■ **Task directions**: The entries are to be output once more, word for word.

Top of Exercise data

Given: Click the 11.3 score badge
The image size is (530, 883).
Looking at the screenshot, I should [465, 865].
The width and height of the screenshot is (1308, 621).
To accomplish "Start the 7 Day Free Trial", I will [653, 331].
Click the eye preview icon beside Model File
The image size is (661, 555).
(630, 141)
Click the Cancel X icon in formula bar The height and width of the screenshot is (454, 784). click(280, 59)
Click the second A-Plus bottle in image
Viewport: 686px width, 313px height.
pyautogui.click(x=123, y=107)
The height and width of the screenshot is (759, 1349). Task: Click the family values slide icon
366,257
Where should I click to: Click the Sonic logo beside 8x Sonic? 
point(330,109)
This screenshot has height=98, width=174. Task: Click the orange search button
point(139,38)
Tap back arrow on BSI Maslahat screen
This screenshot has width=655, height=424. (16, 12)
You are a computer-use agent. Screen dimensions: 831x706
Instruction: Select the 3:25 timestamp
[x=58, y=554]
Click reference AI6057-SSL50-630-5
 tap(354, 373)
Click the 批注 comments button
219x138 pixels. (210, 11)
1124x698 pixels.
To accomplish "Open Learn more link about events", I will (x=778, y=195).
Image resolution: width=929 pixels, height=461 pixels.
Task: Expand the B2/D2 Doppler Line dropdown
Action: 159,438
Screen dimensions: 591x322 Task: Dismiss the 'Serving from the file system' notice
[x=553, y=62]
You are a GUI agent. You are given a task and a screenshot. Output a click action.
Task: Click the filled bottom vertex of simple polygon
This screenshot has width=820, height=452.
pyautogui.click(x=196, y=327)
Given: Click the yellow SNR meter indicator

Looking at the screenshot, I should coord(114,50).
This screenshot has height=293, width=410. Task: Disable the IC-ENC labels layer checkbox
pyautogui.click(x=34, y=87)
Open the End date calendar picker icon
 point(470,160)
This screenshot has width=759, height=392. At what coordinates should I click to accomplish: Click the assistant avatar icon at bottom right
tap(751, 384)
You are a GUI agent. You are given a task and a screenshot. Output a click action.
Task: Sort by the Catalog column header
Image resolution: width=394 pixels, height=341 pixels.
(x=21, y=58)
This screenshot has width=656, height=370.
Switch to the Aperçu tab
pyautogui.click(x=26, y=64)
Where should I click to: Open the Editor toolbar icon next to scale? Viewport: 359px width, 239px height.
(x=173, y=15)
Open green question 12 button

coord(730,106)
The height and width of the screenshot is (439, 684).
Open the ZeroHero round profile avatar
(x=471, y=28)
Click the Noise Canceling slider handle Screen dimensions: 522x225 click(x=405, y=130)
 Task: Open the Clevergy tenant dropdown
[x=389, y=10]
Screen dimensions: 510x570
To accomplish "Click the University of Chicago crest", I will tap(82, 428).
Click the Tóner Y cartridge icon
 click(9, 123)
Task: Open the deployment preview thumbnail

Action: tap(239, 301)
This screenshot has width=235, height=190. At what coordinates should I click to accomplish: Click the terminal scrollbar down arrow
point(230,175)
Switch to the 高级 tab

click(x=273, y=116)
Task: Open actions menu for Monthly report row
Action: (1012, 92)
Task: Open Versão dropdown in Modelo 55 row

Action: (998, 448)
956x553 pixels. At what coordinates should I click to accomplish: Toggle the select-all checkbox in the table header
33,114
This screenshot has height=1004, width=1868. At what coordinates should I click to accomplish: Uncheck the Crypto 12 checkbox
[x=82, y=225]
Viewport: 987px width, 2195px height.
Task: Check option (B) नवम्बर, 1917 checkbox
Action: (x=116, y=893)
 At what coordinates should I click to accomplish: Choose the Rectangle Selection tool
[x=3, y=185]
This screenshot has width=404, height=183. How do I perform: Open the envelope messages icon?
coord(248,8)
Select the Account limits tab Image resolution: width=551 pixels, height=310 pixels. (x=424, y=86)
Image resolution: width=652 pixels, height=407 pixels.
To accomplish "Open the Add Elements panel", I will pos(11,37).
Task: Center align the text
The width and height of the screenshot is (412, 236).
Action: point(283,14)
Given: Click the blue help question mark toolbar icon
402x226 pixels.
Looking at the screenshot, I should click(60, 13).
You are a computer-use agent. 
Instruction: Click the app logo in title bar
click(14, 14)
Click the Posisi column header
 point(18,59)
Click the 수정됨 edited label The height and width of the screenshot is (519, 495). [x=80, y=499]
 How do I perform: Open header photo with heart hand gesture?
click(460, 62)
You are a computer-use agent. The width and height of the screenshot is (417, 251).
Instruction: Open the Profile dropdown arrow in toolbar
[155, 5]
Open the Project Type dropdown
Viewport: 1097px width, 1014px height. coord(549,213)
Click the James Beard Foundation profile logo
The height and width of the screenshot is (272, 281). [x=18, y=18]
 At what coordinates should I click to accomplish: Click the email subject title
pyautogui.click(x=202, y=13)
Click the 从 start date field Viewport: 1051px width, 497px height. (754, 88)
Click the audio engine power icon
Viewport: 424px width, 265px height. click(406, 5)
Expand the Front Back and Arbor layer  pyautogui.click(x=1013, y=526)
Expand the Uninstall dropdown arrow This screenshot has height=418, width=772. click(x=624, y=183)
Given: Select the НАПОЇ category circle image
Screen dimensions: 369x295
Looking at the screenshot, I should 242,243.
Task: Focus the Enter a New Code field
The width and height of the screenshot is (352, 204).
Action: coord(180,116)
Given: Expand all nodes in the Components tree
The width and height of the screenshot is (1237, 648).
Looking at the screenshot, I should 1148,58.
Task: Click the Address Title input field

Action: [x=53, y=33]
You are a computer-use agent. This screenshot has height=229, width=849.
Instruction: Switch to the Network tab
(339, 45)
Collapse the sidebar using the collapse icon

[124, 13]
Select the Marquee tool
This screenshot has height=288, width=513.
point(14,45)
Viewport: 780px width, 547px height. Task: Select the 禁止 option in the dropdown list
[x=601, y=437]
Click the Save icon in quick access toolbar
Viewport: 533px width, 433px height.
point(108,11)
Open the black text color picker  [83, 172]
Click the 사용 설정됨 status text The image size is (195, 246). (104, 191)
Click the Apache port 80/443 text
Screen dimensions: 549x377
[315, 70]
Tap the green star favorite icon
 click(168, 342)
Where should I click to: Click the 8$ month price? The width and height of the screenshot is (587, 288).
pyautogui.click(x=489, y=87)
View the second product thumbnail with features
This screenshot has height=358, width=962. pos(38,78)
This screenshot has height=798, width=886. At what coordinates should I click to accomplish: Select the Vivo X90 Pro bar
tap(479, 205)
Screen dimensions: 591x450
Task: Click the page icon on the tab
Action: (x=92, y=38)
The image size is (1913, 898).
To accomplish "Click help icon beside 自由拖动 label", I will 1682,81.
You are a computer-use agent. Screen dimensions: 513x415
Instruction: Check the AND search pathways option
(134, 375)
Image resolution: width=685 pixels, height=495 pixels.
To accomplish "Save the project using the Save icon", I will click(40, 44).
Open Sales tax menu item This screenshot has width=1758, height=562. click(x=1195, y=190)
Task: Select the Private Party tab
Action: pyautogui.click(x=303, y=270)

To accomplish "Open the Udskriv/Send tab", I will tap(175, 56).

Bottom of Exercise data

■ **Written answer**:
Given: Click the 11.3 score badge
The image size is (530, 883).
Looking at the screenshot, I should [465, 865].
The width and height of the screenshot is (1308, 621).
To accomplish "Start the 7 Day Free Trial", I will [653, 331].
Click the eye preview icon beside Model File
The image size is (661, 555).
(630, 141)
Click the Cancel X icon in formula bar The height and width of the screenshot is (454, 784). click(280, 59)
Click the second A-Plus bottle in image
Viewport: 686px width, 313px height.
pyautogui.click(x=123, y=107)
The height and width of the screenshot is (759, 1349). Task: Click the family values slide icon
366,257
Where should I click to: Click the Sonic logo beside 8x Sonic? 
point(330,109)
This screenshot has height=98, width=174. Task: Click the orange search button
point(139,38)
Tap back arrow on BSI Maslahat screen
This screenshot has width=655, height=424. (16, 12)
You are a computer-use agent. Screen dimensions: 831x706
Instruction: Select the 3:25 timestamp
[x=58, y=554]
Click reference AI6057-SSL50-630-5
 tap(354, 373)
Click the 批注 comments button
219x138 pixels. (210, 11)
1124x698 pixels.
To accomplish "Open Learn more link about events", I will (x=778, y=195).
Image resolution: width=929 pixels, height=461 pixels.
Task: Expand the B2/D2 Doppler Line dropdown
Action: 159,438
Screen dimensions: 591x322 Task: Dismiss the 'Serving from the file system' notice
[x=553, y=62]
You are a GUI agent. You are given a task and a screenshot. Output a click action.
Task: Click the filled bottom vertex of simple polygon
This screenshot has width=820, height=452.
pyautogui.click(x=196, y=327)
Given: Click the yellow SNR meter indicator

Looking at the screenshot, I should coord(114,50).
This screenshot has height=293, width=410. Task: Disable the IC-ENC labels layer checkbox
pyautogui.click(x=34, y=87)
Open the End date calendar picker icon
 point(470,160)
This screenshot has width=759, height=392. At what coordinates should I click to accomplish: Click the assistant avatar icon at bottom right
tap(751, 384)
You are a GUI agent. You are given a task and a screenshot. Output a click action.
Task: Sort by the Catalog column header
Image resolution: width=394 pixels, height=341 pixels.
(x=21, y=58)
This screenshot has width=656, height=370.
Switch to the Aperçu tab
pyautogui.click(x=26, y=64)
Where should I click to: Open the Editor toolbar icon next to scale? Viewport: 359px width, 239px height.
(x=173, y=15)
Open green question 12 button

coord(730,106)
The height and width of the screenshot is (439, 684).
Open the ZeroHero round profile avatar
(x=471, y=28)
Click the Noise Canceling slider handle Screen dimensions: 522x225 click(x=405, y=130)
 Task: Open the Clevergy tenant dropdown
[x=389, y=10]
Screen dimensions: 510x570
To accomplish "Click the University of Chicago crest", I will tap(82, 428).
Click the Tóner Y cartridge icon
 click(9, 123)
Task: Open the deployment preview thumbnail

Action: tap(239, 301)
This screenshot has width=235, height=190. At what coordinates should I click to accomplish: Click the terminal scrollbar down arrow
point(230,175)
Switch to the 高级 tab

click(x=273, y=116)
Task: Open actions menu for Monthly report row
Action: (1012, 92)
Task: Open Versão dropdown in Modelo 55 row

Action: (998, 448)
956x553 pixels. At what coordinates should I click to accomplish: Toggle the select-all checkbox in the table header
33,114
This screenshot has height=1004, width=1868. At what coordinates should I click to accomplish: Uncheck the Crypto 12 checkbox
[x=82, y=225]
Viewport: 987px width, 2195px height.
Task: Check option (B) नवम्बर, 1917 checkbox
Action: (x=116, y=893)
 At what coordinates should I click to accomplish: Choose the Rectangle Selection tool
[x=3, y=185]
This screenshot has width=404, height=183. How do I perform: Open the envelope messages icon?
coord(248,8)
Select the Account limits tab Image resolution: width=551 pixels, height=310 pixels. (x=424, y=86)
Image resolution: width=652 pixels, height=407 pixels.
To accomplish "Open the Add Elements panel", I will pos(11,37).
Task: Center align the text
The width and height of the screenshot is (412, 236).
Action: point(283,14)
Given: Click the blue help question mark toolbar icon
402x226 pixels.
Looking at the screenshot, I should click(60, 13).
You are a computer-use agent. 
Instruction: Click the app logo in title bar
click(14, 14)
Click the Posisi column header
 point(18,59)
Click the 수정됨 edited label The height and width of the screenshot is (519, 495). [x=80, y=499]
 How do I perform: Open header photo with heart hand gesture?
click(460, 62)
You are a computer-use agent. The width and height of the screenshot is (417, 251).
Instruction: Open the Profile dropdown arrow in toolbar
[155, 5]
Open the Project Type dropdown
Viewport: 1097px width, 1014px height. coord(549,213)
Click the James Beard Foundation profile logo
The height and width of the screenshot is (272, 281). [x=18, y=18]
 At what coordinates should I click to accomplish: Click the email subject title
pyautogui.click(x=202, y=13)
Click the 从 start date field Viewport: 1051px width, 497px height. (754, 88)
Click the audio engine power icon
Viewport: 424px width, 265px height. click(406, 5)
Expand the Front Back and Arbor layer  pyautogui.click(x=1013, y=526)
Expand the Uninstall dropdown arrow This screenshot has height=418, width=772. click(x=624, y=183)
Given: Select the НАПОЇ category circle image
Screen dimensions: 369x295
Looking at the screenshot, I should 242,243.
Task: Focus the Enter a New Code field
The width and height of the screenshot is (352, 204).
Action: coord(180,116)
Given: Expand all nodes in the Components tree
The width and height of the screenshot is (1237, 648).
Looking at the screenshot, I should 1148,58.
Task: Click the Address Title input field

Action: [x=53, y=33]
You are a computer-use agent. This screenshot has height=229, width=849.
Instruction: Switch to the Network tab
(339, 45)
Collapse the sidebar using the collapse icon

[124, 13]
Select the Marquee tool
This screenshot has height=288, width=513.
point(14,45)
Viewport: 780px width, 547px height. Task: Select the 禁止 option in the dropdown list
[x=601, y=437]
Click the Save icon in quick access toolbar
Viewport: 533px width, 433px height.
point(108,11)
Open the black text color picker  [83, 172]
Click the 사용 설정됨 status text The image size is (195, 246). (104, 191)
Click the Apache port 80/443 text
Screen dimensions: 549x377
[315, 70]
Tap the green star favorite icon
 click(168, 342)
Where should I click to: Click the 8$ month price? The width and height of the screenshot is (587, 288).
pyautogui.click(x=489, y=87)
View the second product thumbnail with features
This screenshot has height=358, width=962. pos(38,78)
This screenshot has height=798, width=886. At what coordinates should I click to accomplish: Select the Vivo X90 Pro bar
tap(479, 205)
Screen dimensions: 591x450
Task: Click the page icon on the tab
Action: (x=92, y=38)
The image size is (1913, 898).
To accomplish "Click help icon beside 自由拖动 label", I will 1682,81.
You are a computer-use agent. Screen dimensions: 513x415
Instruction: Check the AND search pathways option
(134, 375)
Image resolution: width=685 pixels, height=495 pixels.
To accomplish "Save the project using the Save icon", I will click(40, 44).
Open Sales tax menu item This screenshot has width=1758, height=562. click(x=1195, y=190)
Task: Select the Private Party tab
Action: pyautogui.click(x=303, y=270)

To accomplish "Open the Udskriv/Send tab", I will tap(175, 56).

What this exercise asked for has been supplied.